Good question and not one we can easily dismiss! Consciousness is miniaturized in the grand scheme of things. Consciousness, or what philosopher Alfred North Whitehead calls in his philosophical cosmology the "higher phases of experience," is an exception in experience, more than the rule. Deleuze and Guattari concur. As Whitehead makes abundantly clear in Process and Reality, “The principle that I am adopting is that consciousness presupposes experience, and not experience consciousness. It is a special element in the subjective forms of some feelings. Thus an actual entity may, or may not, be conscious of some part of its experience. Its experience is its complete formal constitution, including its consciousness, if any” (1978, 53).
Consciousness presupposes experience, but not vice versa. This makes consciousness a rarity or exception in the universe, which means it is both a blessing and curse. The Manhattan Project under Oppenheimer's supervision or apocolyptic hysteria around Open AI wiping out humanity quickly bring to mind how human consciousness can be self-destructive or cannibalizing to all species. Not to mention, we have been recently demystified about our cognitive powers, especially when it comes to memory and recall while residing in the technosphere.

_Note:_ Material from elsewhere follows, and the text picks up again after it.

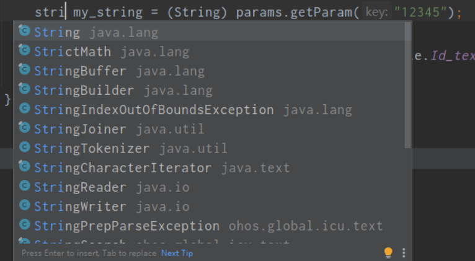Click the Next Tip link
475x261 pixels.
(x=177, y=253)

Perhaps consciousness is a pathology or cancer of the cosmos. This is all speculation, but we live in the dusk of human consciousness as philosophers, psychologists, and pastors have known or understood it over the past several hundred years. We are unraveling new mysteries about emerging consciousness that will finally give us more opportunities to develop contrasts and take on more computing competitors, in the race for hyper-cognition.